The committee’s report on the scheme has found that the website, which aims to enable parents to apply for two newly introduced government benefits – tax-free childcare and 30 hours’ free childcare – lacks proper information, and continually crashed last summer.
The website was launched in April 2017, but parents reported repeated technical problems with it, including failed logins and misplaced applications.
The committee initially looked into the issue last summer because it was concerned that parents were struggling to apply for funding due to technical difficulties with the site.
The Treasury Committee was told by HMRC permanent secretary Jon Thompson that between April and August 2017, for a period of 107 days, “the website was down for 160 hours”. This included 15 breakdowns in May, including five consecutive days.
“At one point, the website was down for 15 hours in a row, and that day it had been down for a total of 17 hours,” the report said.
The new benefits are aimed at making it easier for parents to return to work by helping them with childcare costs.
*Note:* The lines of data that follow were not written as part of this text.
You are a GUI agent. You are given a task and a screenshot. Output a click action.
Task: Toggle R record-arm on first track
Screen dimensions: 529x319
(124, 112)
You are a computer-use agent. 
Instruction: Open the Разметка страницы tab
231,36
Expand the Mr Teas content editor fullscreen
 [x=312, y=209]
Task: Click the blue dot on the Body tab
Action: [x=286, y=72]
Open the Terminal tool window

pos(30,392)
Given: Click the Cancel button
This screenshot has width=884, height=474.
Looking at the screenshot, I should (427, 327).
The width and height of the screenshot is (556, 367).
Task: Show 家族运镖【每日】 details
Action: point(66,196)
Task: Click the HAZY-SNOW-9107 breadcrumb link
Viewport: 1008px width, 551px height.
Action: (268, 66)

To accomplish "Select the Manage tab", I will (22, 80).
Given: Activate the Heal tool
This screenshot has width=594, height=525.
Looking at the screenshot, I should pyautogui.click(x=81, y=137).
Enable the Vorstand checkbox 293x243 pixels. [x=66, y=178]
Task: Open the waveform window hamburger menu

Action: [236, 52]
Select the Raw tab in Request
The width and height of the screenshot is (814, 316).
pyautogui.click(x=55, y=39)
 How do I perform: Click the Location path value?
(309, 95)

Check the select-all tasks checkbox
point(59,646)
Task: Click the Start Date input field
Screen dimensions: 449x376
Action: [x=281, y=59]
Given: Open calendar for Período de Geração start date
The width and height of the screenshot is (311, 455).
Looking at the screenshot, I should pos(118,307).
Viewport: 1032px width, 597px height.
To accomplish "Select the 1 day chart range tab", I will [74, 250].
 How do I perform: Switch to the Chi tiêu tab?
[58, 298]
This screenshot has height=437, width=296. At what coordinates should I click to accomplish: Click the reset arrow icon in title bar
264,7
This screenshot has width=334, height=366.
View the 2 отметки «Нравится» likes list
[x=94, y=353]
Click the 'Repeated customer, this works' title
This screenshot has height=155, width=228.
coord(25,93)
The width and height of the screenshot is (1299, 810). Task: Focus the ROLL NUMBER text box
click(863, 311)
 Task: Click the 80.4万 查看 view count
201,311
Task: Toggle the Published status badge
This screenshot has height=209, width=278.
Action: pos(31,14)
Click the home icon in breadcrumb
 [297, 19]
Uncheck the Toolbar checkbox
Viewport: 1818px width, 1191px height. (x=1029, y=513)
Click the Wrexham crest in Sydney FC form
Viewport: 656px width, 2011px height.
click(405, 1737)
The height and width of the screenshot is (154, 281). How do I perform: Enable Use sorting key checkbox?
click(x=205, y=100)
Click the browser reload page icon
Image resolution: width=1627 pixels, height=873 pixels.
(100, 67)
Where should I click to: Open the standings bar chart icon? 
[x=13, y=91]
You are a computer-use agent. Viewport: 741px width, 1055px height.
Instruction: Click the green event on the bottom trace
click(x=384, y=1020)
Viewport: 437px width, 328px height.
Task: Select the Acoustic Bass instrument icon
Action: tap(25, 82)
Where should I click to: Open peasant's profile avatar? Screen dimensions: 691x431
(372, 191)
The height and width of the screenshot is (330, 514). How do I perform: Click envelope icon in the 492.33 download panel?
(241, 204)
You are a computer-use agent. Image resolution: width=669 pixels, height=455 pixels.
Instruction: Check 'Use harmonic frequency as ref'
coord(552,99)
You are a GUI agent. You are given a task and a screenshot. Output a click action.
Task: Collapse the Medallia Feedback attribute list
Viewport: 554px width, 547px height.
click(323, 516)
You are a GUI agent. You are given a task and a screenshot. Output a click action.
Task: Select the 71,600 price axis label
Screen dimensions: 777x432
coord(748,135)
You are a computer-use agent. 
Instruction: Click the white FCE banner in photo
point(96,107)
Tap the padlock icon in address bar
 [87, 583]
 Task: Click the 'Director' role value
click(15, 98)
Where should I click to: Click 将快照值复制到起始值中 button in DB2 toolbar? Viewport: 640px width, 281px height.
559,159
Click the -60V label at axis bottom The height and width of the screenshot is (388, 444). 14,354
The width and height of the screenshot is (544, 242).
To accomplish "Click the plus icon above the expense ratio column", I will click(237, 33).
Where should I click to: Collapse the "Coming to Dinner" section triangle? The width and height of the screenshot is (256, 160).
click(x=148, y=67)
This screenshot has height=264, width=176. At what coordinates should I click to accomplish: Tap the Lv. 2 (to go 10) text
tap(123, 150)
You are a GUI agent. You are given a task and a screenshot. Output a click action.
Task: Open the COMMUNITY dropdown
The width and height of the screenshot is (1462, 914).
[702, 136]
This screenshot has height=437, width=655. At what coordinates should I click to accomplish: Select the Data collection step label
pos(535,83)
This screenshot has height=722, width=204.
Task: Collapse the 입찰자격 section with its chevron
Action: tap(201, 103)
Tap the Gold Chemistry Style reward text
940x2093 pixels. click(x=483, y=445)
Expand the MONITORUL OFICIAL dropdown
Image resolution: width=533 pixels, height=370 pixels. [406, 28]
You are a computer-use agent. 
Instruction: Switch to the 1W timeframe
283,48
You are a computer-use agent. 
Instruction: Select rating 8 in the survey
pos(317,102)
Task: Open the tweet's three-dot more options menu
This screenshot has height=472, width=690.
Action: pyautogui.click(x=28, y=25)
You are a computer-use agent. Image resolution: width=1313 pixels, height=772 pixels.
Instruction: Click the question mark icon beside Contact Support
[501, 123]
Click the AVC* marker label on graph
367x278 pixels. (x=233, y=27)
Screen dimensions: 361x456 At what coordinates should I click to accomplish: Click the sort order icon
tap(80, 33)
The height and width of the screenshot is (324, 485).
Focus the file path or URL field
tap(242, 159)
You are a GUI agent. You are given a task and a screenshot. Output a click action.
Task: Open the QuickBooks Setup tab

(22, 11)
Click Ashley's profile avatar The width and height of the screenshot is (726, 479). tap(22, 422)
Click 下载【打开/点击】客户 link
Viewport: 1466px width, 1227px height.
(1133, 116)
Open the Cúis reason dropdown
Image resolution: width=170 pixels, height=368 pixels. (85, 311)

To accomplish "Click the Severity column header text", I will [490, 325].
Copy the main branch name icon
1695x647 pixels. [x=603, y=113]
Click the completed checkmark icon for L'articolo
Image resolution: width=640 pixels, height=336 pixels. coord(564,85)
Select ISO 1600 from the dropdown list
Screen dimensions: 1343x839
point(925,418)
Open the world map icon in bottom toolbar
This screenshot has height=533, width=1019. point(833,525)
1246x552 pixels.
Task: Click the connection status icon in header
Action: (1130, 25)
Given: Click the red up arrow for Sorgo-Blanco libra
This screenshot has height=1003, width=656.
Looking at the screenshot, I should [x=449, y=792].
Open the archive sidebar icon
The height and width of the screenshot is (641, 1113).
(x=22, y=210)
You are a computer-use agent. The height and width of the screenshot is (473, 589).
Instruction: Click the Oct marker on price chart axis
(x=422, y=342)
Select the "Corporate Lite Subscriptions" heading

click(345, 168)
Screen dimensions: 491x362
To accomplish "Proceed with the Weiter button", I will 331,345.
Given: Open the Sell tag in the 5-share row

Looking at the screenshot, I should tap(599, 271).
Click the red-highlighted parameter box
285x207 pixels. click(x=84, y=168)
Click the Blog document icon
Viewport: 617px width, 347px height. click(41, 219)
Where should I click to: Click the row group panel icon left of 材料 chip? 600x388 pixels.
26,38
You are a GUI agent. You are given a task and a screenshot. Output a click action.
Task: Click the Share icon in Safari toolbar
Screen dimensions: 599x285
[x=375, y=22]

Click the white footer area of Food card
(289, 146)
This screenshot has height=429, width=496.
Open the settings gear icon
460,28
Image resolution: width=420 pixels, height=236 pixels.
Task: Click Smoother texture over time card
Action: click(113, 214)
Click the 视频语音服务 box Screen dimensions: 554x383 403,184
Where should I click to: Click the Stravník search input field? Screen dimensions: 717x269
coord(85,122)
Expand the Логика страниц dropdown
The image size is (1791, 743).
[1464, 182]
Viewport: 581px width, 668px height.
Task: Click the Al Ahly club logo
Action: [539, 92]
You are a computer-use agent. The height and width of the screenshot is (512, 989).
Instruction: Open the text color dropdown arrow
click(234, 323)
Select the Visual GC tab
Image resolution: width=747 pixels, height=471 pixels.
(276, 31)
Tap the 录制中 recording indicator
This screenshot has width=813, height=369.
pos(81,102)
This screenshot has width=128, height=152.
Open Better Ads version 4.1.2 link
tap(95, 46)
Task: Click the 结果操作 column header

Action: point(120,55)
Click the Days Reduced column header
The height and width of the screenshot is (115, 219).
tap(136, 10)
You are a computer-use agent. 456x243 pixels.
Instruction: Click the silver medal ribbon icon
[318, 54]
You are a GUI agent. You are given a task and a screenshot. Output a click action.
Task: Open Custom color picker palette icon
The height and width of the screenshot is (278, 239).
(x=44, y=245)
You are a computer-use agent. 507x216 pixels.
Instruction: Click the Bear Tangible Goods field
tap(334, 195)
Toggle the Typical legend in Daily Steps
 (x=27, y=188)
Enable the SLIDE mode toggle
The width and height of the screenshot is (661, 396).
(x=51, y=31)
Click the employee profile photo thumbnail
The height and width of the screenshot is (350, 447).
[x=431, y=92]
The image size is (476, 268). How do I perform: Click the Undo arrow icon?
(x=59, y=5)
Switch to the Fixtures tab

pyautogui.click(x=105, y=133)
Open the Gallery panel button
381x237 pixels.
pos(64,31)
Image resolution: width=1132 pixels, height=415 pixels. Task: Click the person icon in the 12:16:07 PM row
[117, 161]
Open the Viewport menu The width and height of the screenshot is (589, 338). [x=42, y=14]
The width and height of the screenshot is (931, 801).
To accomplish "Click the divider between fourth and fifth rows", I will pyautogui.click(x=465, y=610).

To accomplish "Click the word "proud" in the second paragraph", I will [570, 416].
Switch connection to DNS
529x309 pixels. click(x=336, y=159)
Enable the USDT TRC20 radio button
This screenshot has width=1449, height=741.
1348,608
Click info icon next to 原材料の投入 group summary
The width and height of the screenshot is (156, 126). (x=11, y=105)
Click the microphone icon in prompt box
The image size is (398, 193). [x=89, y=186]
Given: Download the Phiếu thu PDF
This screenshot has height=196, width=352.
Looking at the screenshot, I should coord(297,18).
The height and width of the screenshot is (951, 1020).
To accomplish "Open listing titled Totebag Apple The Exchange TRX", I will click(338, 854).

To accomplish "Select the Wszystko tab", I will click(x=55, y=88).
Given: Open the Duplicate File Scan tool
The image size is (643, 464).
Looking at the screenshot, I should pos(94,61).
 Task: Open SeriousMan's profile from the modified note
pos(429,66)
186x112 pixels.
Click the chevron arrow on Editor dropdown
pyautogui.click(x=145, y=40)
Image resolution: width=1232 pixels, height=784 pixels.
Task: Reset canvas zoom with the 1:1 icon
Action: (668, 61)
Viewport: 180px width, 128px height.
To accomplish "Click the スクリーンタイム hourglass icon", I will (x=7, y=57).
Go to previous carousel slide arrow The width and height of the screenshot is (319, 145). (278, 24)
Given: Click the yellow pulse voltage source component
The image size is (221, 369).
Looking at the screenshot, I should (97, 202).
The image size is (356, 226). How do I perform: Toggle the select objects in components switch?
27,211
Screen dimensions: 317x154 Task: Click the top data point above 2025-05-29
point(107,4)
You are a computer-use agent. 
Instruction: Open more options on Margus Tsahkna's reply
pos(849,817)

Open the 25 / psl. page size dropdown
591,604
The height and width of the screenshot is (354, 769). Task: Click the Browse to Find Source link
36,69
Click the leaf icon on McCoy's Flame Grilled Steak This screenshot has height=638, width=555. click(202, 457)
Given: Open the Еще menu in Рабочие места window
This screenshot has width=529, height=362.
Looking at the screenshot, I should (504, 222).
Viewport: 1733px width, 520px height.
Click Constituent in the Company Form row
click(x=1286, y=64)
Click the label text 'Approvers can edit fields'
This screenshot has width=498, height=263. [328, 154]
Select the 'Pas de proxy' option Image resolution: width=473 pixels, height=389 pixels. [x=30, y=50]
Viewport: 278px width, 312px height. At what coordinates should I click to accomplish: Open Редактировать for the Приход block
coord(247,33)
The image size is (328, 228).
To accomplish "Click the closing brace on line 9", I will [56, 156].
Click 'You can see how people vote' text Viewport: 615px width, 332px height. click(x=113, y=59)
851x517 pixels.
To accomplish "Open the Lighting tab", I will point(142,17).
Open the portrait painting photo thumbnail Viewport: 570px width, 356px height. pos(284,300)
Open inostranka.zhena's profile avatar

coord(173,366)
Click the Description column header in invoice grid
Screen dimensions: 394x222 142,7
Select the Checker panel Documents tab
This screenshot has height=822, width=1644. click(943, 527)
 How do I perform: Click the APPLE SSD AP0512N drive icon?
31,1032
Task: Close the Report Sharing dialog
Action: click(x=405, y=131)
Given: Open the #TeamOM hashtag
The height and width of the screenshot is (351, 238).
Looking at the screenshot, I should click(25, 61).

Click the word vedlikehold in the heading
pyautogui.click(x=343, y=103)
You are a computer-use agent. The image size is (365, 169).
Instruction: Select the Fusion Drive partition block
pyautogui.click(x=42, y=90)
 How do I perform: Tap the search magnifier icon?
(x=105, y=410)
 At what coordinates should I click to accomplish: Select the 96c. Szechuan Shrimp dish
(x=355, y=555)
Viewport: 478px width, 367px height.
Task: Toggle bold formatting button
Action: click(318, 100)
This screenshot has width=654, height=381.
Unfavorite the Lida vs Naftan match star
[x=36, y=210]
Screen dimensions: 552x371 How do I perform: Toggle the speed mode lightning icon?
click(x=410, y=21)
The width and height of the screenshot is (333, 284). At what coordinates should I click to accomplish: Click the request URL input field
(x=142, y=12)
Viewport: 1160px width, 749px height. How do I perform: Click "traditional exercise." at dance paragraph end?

But with the website failing repeatedly throughout the summer of 2017, it caused “stress and inconvenience to thousands”, the report said, adding that uptake of the benefits was 90% lower than first expected.
“Having to close a system for repeated maintenance so soon after it has gone live is unacceptable,” the committee report said. “The government should launch websites only when they are satisfied they are able to cope with the workload expected of them.
“If beta testing phases are necessary, government should plan these so that problems can be resolved prior to full launch.”
As well as problems with downtime, the committee also found that the digital-by-default service lacks proper information.
“The committee received evidence that low take-up can be explained by low awareness among parents of the scheme’s existence,” the report said. It said the system is confusing to use, because parents “are unable to register or reconfirm”, which is causing them stress.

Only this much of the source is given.